[[ Text section open ]]

Infection control is the preliminary step in the treatment of foot wounds with complicated infection, and thorough debridement represents a crucial step [23]. Before debridement, the following considerations should be taken into account in the course of bacterial culture: (1) Collecting specimens prior to antibiotic administration. (2) Prioritizing deep tissue specimens over swabs or pus specimens when sampling [24]. (3) Attaching importance to anaerobic bacterial culture as well as aerobic bacterial culture. Identifying the pathogen and susceptible antibiotics plays a key role in infection control and achieving the purpose of ERAS.
Antibiotics mixed with bone cement should be available in powder form, as liquid antibiotics could interfere with the polymerization process of the cement. They should also have broad-spectrum antimicrobial activity and possess good thermal stability due to the exothermic polymerization process of bone cement formation. The antibiotics typically utilized in bone cement include gentamicin, tobramycin, vancomycin, and cefuroxime [25]. In our study, gentamicin and vancomycin are selected because of their thermostability and broad antibiotic coverage. Commercially prepared antibiotic-loaded cement offers a viable alternative with the advantage of predictable elution kinetics, while this convenience comes with certain limitations, such as the inability to modify the concentration or type of antibiotic included in the preparation. Frew et al. [15] have demonstrated that manually prepared antibiotic-loaded bone cement exhibits a higher elution rate at a significantly lower cost compared to commercially prepared antibiotic-loaded cement. Consequently, manual addition of antibiotics to bone cement in the operating theatre is recommended.
The antibiotic bone cement has been extensively investigated for its application in treating osteomyelitis and preventing bone infections associated with artificial hip and knee replacements [26]. Ehya et al. [11]and Dong et al. [27] have reported that antibiotic bone cement improves the outcomes of surgical treatment for diabetic foot osteomyelitis. The research by Dai et al. [28] has found similar results that the antibiotic bone cement can shorten the healing duration in patients with infected diabetic foot ulcers. However, a limited number of studies have elucidated the advantages of antibiotic bone cement in the treatment of infected tissue defects prior to flap transplantation. Following the coverage of the wound with antibiotic bone cement, high local antibiotic concentrations, resulting from antibiotic elution, can be achieved at the infected site. Infection control is achieved, and both the inflammatory reaction and edema are significantly reduced by 4 weeks [29]. The tissue response to the bone cement leads to the development of a highly vascularized pseudosynovial membrane known as the induced membrane [30, 31]. Biochemical analysis demonstrated a high concentration of growth factors within the induced membrane, particularly vascular endothelial growth factor and transforming growth factor beta-1 [32]. The antibiotic bone cement enhances vascularization of exposed tissues at the wound site, thus preventing secondary necrosis of bones or tendons and providing an ideal bed for flap transplantation.

[[ Text section closed ]]
[[ Excerpted records open ]]

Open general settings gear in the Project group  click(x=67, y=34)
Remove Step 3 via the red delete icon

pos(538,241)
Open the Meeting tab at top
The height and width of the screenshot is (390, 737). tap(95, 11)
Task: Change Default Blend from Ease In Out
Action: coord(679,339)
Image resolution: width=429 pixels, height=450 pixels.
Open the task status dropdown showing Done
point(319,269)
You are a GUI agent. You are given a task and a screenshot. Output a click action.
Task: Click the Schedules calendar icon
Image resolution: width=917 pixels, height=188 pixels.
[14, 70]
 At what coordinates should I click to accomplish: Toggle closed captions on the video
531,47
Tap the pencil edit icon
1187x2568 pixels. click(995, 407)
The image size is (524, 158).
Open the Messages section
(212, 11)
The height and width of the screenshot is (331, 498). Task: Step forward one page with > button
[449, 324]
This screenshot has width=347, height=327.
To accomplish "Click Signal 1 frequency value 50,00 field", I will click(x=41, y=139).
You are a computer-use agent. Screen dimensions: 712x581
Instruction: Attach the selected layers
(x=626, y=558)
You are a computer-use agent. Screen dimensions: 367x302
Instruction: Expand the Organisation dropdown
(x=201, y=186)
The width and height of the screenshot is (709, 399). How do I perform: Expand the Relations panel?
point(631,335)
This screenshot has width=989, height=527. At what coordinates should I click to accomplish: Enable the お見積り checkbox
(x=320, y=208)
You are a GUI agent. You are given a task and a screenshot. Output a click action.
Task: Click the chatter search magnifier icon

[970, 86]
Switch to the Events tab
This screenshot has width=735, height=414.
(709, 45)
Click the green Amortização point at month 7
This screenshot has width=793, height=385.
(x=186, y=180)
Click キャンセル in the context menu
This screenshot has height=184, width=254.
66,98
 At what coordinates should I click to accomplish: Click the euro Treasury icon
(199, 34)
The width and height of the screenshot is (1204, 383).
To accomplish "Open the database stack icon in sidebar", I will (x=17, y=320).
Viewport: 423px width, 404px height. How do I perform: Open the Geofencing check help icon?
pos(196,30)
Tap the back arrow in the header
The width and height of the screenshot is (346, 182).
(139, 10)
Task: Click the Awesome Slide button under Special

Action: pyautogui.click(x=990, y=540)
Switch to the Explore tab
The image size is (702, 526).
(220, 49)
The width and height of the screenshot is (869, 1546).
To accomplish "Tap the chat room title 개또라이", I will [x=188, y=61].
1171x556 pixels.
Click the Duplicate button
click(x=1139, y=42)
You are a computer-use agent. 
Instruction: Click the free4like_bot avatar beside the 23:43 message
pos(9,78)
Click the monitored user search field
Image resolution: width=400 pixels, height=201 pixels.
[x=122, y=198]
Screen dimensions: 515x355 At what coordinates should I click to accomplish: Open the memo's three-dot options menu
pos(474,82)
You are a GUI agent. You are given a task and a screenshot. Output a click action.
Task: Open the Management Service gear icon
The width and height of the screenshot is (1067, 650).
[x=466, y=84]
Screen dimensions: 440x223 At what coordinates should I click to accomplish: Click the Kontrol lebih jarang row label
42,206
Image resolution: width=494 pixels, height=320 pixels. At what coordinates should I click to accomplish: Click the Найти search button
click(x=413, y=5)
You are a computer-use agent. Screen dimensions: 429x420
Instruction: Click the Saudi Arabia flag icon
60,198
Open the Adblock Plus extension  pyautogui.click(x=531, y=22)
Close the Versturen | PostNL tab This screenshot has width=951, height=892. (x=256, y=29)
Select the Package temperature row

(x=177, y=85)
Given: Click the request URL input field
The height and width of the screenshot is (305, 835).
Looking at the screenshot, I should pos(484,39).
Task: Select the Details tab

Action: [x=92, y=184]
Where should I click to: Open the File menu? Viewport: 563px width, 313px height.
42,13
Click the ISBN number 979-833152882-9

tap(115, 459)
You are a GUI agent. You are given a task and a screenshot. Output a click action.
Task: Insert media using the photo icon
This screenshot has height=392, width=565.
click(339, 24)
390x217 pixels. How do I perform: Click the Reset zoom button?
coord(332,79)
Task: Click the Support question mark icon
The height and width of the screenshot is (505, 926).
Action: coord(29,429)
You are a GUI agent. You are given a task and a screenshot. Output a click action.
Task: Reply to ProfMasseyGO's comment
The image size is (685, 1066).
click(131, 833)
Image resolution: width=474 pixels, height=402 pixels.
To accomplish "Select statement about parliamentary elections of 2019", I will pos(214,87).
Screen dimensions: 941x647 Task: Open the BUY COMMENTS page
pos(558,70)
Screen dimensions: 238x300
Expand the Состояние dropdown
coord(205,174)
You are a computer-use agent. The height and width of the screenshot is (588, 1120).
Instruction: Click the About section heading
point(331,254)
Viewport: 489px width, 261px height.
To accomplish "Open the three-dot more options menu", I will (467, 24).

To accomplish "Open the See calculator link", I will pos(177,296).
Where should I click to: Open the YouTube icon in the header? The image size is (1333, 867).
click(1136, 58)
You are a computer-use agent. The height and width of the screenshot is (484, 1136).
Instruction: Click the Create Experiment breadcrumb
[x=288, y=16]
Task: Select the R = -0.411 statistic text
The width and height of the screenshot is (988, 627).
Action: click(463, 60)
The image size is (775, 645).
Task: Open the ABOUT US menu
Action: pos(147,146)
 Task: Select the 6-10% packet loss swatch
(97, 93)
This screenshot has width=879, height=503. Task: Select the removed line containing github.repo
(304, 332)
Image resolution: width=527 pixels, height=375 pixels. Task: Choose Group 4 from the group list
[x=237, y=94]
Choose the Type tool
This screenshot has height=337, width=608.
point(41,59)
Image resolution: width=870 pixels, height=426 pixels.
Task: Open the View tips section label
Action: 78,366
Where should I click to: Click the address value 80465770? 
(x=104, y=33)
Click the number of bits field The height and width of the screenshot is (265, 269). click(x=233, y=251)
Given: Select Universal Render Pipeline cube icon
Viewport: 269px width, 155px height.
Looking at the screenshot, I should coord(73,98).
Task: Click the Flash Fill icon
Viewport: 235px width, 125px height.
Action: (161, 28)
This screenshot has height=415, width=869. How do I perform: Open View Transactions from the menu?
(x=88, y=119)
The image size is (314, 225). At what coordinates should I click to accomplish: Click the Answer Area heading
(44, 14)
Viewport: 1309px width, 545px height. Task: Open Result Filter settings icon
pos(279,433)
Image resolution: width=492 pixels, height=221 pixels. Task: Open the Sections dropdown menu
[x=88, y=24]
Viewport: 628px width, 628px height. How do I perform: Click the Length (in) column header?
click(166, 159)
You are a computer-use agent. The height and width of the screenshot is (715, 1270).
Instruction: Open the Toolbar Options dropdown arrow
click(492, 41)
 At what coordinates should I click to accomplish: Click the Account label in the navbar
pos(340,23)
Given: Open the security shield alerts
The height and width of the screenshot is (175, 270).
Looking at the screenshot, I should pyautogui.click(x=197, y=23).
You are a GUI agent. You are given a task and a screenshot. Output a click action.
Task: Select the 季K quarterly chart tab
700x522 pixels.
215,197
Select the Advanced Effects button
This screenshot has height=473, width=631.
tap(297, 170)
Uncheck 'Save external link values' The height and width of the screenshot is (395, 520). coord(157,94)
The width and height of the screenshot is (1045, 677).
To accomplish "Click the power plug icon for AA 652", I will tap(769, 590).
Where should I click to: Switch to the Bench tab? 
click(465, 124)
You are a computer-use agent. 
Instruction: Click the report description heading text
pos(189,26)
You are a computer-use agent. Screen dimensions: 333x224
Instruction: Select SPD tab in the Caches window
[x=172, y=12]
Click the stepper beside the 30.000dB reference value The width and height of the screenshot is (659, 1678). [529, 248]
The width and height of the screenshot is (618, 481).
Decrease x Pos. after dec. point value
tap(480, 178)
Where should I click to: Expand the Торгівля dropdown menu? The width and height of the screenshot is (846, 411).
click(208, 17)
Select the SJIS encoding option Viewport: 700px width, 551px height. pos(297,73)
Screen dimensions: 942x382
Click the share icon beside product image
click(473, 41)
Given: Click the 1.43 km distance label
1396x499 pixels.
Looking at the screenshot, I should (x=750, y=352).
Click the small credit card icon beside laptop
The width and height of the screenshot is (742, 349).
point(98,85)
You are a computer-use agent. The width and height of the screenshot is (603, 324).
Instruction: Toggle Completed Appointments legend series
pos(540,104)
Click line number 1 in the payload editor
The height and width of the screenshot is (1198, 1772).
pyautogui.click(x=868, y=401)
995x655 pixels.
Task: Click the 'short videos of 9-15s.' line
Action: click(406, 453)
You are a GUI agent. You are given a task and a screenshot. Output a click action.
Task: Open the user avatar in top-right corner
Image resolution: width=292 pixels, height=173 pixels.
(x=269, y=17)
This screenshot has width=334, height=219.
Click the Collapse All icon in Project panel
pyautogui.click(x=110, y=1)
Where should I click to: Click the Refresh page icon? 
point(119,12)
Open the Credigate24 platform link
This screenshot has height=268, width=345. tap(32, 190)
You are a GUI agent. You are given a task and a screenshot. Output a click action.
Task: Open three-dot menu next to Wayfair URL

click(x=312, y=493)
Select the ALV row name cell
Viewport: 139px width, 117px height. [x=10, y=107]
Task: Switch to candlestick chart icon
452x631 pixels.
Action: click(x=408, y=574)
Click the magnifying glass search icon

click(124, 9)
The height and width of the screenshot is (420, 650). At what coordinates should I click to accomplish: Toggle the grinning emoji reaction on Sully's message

[[ Excerpted records closed ]]

**Your objective**
According to the passage on antibiotic bone cement, which two antibiotics were chosen for the study, and for what reason?

**Answer box**
Gentamicin and vancomycin were chosen because of their thermostability and broad antibiotic coverage.